I address alongside you an affectionate and intense thought to the Pope emeritus, Benedict. His prayer and his discreet and encouraging presence accompany us on the common path; his work and his teaching continue to be a living and precious heritage for the Church and for our service. That is why I urge your Foundation to continue in its commitment, studying and deepening this heritage while looking ahead, to enhance its fruitfulness both with the exegesis of Joseph Ratzinger’s writings and to continue – according to his spirit – in study and theological and cultural research, also entering the new fields where today’s culture urges faith to dialogue. The human spirit is always in urgent and vital need of this dialogue: it is needed by faith, which becomes abstract if not incarnated in time; and it is needed by reason, which is dehumanized if not elevated to the Transcendent. Indeed, faith and reason affirmed Saint John Paul II, are like two wings on which the human spirit rises to the contemplation of truth, faith and reason (Encyclical Letter Fides et ratio, Preamble).
Joseph Ratzinger continues to be a teacher and a friendly interlocutor for all those who exercise the gift of reason to respond to the human vocation of seeking the truth. When Blessed Paul VI called him to assume the responsibility of archbishop of München und Freising, he chose the motto Cooperatores veritatis, Collaborators of truth, drawing from the Third Letter of John (v. 8). They well express the full meaning of his work and ministry. This motto is displayed on the diplomas of the Prizes I have awarded, meaning that the Prizewinners too have devoted their lives to the highest mission of serving the truth, the diaconia of truth.
I rejoice that the illustrious individuals receiving the Prize today come from three Christian denominations, including the Lutherans, with whom we have experienced particularly important moments of encounter and common progress this year. The truth of Christ is not for soloists, but is symphonic: requires docile collaboration, harmonious sharing. Seeking it, studying it, contemplating it, and translating it into practice together, in charity, draws us strongly to full union between us: Truth thus becomes a living source of ever closer ties of love.

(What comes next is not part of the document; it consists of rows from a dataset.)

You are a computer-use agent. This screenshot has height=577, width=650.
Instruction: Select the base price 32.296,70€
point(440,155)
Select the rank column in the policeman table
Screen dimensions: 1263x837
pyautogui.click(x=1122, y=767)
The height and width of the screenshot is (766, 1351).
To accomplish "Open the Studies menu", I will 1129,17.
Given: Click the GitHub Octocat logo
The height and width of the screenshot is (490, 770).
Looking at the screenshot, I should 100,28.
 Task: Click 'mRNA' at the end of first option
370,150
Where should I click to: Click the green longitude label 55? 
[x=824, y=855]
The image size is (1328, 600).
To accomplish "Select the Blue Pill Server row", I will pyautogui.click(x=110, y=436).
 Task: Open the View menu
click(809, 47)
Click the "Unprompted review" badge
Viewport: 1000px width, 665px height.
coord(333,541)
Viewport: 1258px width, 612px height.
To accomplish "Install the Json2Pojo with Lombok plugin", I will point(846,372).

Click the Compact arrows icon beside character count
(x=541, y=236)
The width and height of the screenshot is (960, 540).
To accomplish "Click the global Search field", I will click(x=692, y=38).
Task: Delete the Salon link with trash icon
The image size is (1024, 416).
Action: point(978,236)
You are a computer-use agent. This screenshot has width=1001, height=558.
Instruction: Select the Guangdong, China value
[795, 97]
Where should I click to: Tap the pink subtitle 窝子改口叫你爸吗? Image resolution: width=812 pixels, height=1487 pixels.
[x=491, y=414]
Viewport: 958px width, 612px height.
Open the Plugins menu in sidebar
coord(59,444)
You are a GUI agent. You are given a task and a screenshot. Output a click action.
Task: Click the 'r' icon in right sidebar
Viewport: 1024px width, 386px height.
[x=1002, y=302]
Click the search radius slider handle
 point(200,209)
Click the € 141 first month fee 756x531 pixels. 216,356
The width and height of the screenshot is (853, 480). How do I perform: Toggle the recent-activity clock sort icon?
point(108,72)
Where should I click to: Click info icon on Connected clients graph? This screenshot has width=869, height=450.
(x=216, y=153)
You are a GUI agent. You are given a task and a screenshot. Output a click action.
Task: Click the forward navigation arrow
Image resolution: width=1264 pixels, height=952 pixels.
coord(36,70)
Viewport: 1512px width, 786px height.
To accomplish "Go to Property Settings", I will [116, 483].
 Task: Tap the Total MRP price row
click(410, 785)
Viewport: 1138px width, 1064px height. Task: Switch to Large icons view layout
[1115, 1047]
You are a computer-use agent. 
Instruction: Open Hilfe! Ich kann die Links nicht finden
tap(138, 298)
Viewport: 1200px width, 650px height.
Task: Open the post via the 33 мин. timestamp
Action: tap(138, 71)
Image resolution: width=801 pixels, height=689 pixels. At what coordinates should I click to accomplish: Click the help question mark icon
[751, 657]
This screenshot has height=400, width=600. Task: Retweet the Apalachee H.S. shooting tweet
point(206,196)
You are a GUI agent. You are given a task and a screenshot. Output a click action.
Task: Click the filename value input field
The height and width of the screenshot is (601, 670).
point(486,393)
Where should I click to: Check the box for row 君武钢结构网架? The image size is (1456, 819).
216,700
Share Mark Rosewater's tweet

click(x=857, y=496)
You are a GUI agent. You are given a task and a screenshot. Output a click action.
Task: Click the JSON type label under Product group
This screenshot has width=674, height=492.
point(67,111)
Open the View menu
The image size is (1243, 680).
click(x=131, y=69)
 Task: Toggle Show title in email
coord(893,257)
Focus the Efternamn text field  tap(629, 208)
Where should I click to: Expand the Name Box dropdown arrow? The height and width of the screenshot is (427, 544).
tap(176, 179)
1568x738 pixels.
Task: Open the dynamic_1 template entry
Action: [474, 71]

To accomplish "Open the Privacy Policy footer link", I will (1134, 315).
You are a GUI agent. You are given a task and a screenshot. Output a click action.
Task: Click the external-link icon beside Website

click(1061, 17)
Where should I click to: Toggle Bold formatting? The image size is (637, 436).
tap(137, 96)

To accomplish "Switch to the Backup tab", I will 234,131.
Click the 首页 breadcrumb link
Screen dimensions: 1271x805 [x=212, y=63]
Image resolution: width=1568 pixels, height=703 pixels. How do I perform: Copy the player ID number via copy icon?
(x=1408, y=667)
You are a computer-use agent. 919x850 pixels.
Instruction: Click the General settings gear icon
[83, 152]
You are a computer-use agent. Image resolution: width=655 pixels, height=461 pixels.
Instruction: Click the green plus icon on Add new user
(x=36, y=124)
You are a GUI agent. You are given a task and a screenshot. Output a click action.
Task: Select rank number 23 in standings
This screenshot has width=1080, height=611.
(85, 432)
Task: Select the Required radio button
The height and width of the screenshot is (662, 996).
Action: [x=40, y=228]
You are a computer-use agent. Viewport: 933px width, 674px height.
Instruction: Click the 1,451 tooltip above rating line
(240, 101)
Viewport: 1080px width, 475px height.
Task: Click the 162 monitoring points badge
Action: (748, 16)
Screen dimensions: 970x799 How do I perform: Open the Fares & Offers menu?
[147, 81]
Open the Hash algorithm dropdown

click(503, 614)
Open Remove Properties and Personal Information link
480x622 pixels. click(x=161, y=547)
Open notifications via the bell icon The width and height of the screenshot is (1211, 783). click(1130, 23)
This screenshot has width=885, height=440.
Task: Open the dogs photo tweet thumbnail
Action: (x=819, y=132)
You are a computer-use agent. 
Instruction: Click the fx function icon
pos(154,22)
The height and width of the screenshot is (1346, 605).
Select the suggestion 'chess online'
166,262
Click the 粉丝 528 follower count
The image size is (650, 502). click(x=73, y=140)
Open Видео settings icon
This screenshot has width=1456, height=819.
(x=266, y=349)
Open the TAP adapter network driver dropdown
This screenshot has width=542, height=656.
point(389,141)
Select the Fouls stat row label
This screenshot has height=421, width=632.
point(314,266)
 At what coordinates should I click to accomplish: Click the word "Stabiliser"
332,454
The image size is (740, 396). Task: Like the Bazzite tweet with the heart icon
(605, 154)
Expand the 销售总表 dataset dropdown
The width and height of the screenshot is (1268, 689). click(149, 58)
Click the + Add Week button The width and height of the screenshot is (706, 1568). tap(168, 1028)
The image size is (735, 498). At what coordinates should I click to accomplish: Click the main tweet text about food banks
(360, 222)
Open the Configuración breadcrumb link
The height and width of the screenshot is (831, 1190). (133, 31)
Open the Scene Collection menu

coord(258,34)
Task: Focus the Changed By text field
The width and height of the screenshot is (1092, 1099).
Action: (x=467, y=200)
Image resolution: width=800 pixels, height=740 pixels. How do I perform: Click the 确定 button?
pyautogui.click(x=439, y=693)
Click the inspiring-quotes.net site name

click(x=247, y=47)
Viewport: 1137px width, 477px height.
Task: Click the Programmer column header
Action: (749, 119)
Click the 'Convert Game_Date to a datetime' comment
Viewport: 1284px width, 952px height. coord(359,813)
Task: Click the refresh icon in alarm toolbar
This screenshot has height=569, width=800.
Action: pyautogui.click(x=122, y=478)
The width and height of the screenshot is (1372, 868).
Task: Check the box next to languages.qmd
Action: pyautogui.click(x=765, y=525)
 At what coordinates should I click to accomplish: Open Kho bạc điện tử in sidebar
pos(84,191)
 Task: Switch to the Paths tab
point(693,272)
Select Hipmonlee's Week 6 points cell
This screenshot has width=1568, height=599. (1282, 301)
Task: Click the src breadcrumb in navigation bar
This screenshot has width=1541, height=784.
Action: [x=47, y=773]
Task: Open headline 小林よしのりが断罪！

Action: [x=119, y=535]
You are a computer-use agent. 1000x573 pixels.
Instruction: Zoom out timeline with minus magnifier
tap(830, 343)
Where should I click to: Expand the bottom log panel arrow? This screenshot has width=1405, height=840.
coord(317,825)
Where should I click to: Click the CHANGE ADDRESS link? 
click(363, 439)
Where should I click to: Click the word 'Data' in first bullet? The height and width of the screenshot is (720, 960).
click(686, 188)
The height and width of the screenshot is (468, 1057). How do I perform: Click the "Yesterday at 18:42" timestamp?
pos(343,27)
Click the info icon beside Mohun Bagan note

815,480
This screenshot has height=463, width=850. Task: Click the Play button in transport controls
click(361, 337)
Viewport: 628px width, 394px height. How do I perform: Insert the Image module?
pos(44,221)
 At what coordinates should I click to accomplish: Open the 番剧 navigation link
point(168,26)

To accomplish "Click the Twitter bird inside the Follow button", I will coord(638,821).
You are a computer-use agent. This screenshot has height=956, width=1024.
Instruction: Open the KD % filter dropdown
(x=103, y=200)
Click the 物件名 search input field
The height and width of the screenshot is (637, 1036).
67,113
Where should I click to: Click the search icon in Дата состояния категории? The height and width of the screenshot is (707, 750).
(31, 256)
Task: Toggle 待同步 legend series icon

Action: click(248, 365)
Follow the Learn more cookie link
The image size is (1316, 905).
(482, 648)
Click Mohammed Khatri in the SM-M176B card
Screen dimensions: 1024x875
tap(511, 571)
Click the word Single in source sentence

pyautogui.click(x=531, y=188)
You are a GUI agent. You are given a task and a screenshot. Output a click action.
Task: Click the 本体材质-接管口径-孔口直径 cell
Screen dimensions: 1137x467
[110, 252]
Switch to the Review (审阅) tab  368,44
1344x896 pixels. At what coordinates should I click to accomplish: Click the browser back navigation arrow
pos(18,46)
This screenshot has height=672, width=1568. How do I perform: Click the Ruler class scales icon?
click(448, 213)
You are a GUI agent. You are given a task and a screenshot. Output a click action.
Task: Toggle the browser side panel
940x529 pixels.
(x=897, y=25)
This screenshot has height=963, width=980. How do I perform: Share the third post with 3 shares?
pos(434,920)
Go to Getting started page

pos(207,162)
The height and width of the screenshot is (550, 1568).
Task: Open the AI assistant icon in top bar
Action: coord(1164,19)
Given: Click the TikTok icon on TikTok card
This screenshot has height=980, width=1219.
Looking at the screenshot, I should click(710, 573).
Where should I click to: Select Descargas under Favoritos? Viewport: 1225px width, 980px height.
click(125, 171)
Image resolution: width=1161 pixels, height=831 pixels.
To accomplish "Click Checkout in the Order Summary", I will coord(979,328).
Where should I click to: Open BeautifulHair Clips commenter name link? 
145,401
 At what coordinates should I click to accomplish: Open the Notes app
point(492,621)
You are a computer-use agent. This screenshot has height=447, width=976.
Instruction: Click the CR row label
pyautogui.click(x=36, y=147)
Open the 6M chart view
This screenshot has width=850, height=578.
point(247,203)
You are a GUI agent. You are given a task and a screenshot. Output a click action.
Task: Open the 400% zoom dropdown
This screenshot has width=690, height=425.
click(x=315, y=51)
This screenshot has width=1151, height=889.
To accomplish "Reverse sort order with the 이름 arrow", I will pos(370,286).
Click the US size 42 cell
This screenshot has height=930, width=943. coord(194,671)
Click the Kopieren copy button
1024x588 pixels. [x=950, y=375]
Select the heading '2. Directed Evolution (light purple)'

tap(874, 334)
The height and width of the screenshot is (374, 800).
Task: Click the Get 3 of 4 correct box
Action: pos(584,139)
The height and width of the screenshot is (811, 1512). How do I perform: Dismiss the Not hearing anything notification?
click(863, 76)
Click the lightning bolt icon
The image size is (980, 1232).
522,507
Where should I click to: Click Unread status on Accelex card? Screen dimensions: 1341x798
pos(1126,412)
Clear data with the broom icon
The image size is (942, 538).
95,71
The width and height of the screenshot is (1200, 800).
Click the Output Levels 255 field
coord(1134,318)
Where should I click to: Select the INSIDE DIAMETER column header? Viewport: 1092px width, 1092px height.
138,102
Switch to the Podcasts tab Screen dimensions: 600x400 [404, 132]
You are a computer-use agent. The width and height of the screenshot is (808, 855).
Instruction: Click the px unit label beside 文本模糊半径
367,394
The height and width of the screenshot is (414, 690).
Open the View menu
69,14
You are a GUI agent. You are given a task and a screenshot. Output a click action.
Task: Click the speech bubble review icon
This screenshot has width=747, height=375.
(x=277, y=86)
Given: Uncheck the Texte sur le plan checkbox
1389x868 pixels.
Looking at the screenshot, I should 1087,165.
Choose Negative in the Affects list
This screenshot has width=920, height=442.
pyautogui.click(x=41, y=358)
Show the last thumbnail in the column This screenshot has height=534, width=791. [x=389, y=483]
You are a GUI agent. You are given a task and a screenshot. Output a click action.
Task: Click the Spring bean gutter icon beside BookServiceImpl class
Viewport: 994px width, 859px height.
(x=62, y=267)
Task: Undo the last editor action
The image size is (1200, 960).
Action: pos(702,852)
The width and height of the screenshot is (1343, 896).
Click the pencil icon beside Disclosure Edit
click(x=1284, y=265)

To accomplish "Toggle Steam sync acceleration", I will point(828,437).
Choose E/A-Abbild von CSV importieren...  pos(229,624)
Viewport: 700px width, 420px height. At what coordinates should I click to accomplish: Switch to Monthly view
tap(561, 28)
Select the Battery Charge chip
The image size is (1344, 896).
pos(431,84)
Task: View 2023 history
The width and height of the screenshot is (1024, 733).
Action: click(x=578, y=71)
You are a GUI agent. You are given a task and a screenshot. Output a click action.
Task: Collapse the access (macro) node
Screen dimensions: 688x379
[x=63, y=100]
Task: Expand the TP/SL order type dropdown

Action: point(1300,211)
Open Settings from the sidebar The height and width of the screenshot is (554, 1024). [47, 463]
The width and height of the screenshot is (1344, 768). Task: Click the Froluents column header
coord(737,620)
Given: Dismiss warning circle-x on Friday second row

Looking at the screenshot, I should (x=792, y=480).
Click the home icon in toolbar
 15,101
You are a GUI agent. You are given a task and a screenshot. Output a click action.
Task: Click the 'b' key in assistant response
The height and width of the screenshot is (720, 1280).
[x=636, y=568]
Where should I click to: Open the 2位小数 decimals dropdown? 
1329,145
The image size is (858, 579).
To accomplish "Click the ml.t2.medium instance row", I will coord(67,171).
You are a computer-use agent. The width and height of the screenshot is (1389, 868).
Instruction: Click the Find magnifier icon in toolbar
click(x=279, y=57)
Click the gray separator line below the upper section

I welcomed with joy the idea of broadening the horizon of the Prize to include arts, in addition to the theology and sciences naturally associated with it. It is an extension that corresponds well to the vision of Benedict XVI, who so often spoke to us touchingly of beauty as a privileged way to open ourselves to transcendence and to encounter God. In particular, we have admired his musical sensibility and his personal exercise of this art as a path to serenity and elevation of the spirit.
My congratulations, therefore, go to the illustrious prize winners: Professor Theodor Dieter, Professor Karl-Heinz Menke and Maestro Arvo Pärt; and my encouragement to your Foundation and to all its friends, so that we may continue to pursue new and broader ways of collaborating in research, dialogue and knowledge of the truth. A truth that, as Pope Benedict has not tired of reminding us, is together in God, logos and agape, wisdom and love, incarnate in the person of Jesus.